> [REQUIRED ACTION 1] In the text on bioassaysets, who must first define the data types for extra values?
> [REQUIRED ACTION 2] Reproduce the passage of the text on bioassaysets from "Some transformations need" up to and including "raw data sets).".
> [REQUIRED ACTION 3] Continue the text on bioassaysets from where it stops.

> [EXERCISE TEXT]
A bioassayset may be marked as containing log ratios rather than
intensity values. This information is meant to be used by clients
only, and may be useful when the bioassays are created as
comparisons between pairs of bioassays.
Bioassays are annotatable, and should inherit annotations from
their upstream biomaterials, raw data sets and array slides...
Some transformations need to merge spots. This means that in the
general case positions alone will not be enough to identify the
parent spot(s) of a bioassay's spots. Therefore there should be
a position mapping table, where positions on a bioassay are
mapped to positions on its parent bioassay(s).
Either all bioassays of a bioassayset use the mapping table, or
none of them do.
There is a similar table for mapping to positions on
the raw data sets. A position on a bioassay may map to multiple
raw spots (it may also do this merely by being associated with
multiple raw data sets).
Either all bioassays of a bioassayset use the raw mapping table,
or none of them do.
A root bioassayset may use the raw mapping table. If a bioassayset
uses the raw mapping table, its descendants must also do so.
If a bioassayset uses the raw mapping table, each of its bioassays
may hold the id of an ancestor which had the same raw mapping as
itself. This will make it possible to avoid unnecessary duplication
of raw mappings, in the case that the transformation is a filtering
which does not operate on the raw data.
When a root bioassayset is created, its bioassay's position should
if possible uniquely define features on the array designs used for
the raw data sets. If a lack of LIMS information makes this
impossible, the positions should at the very least uniquely
define reporters. This means that if two bioassays are created from
raw data sets which have different array designs, they should have
non-overlapping position numbers, but if there is no array design
information the positions should at least be remapped so that no
two spots have the same position but different reporters. If any
bioassay spot ends up with a different position than the
corresponding raw spot, then the bioassayset must be stored with
a raw position mapping.
Extra values may be attached to the spots of a bioassayset. A
privileged user must first define data types for extra values,
for example "standard deviation" or "error measure xyz". Other
value types may be allowed in the future, but for now it will be
enough to allow floating-point values. Each bioassayset has a
list of the extra data types its spots have, and each spot must
have exactly one value of each such data type (and NULL should be
allowed).

> [PROVIDED INFORMATION]
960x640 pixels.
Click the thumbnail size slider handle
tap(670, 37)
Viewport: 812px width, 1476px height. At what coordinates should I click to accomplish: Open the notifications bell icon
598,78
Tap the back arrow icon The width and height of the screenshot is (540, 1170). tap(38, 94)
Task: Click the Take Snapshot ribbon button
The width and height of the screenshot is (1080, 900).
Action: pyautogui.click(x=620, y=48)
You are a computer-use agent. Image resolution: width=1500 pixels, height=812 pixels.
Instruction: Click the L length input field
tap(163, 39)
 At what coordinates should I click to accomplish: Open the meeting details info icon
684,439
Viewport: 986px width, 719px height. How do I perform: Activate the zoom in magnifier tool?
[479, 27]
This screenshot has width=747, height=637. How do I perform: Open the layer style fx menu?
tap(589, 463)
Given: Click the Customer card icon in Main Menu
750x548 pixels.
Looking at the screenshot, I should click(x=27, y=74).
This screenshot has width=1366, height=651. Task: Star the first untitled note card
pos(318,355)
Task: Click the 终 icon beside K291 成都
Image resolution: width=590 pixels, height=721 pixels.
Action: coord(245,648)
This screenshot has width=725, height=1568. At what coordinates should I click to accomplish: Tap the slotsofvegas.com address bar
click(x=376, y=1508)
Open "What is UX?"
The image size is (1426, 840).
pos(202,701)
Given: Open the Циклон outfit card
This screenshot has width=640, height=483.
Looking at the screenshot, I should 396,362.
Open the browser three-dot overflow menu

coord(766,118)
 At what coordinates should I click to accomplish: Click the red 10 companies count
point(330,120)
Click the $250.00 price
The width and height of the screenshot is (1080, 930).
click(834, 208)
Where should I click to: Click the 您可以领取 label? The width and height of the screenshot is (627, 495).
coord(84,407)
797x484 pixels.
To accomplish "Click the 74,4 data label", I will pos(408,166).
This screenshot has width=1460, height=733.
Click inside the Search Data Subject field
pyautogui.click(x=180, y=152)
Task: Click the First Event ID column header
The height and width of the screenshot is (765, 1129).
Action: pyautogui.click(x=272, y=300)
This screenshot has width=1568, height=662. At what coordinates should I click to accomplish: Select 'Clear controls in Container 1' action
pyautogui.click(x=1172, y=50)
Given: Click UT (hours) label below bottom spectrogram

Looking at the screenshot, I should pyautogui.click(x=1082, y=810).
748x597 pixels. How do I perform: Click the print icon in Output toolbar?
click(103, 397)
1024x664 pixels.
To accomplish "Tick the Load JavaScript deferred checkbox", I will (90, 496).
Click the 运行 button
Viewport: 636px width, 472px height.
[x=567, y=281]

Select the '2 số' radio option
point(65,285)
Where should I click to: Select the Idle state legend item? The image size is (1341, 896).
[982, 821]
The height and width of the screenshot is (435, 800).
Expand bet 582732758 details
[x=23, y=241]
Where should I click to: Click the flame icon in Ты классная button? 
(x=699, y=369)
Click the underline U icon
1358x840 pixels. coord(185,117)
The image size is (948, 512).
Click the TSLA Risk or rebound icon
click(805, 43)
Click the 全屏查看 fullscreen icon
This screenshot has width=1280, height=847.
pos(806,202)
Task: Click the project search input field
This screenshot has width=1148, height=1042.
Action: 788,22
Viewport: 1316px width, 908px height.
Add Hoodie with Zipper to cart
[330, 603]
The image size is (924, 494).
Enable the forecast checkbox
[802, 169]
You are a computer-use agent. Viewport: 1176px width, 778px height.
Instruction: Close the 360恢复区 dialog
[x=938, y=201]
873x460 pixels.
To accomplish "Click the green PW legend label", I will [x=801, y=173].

> [ANSWER SECTION 1] A privileged user.

> [ANSWER SECTION 2]
Some transformations need to merge spots. This means that in the
general case positions alone will not be enough to identify the
parent spot(s) of a bioassay's spots. Therefore there should be
a position mapping table, where positions on a bioassay are
mapped to positions on its parent bioassay(s).
Either all bioassays of a bioassayset use the mapping table, or
none of them do.
There is a similar table for mapping to positions on
the raw data sets. A position on a bioassay may map to multiple
raw spots (it may also do this merely by being associated with
multiple raw data sets).

> [ANSWER SECTION 3]
To make it easier to retain extra values though the analysis
steps, a bioassayset's list of extra data types may for each
extra data type point to an ancestor bioassayset whose spots
already have that extra data type attached. This of course requires
that the spot positions have not been remapped between the two
bioassaysets, and that the old bioassayset's extra values are
still valid for the newer bioassayset.
Values may be attached to the positions of a bioassayset. As with
values attached to spots, an admin must create the data type. All
positions must have an attached value, and again the list of
attached data types for a bioassayset may point to ancestor
bioassaysets that have the same attached values.
[Q] Do we need to duplicate the previous point
for per-reporter data? Maybe we're OK now that positions map
uniquely to reporters anyway?
This is described here because there's nowhere better to place
it at the moment.
Extracting one intensity value per channel from the raw data set
is not entirey trivial, as there may be many measures of intensity
available, and different ways of doing background correction.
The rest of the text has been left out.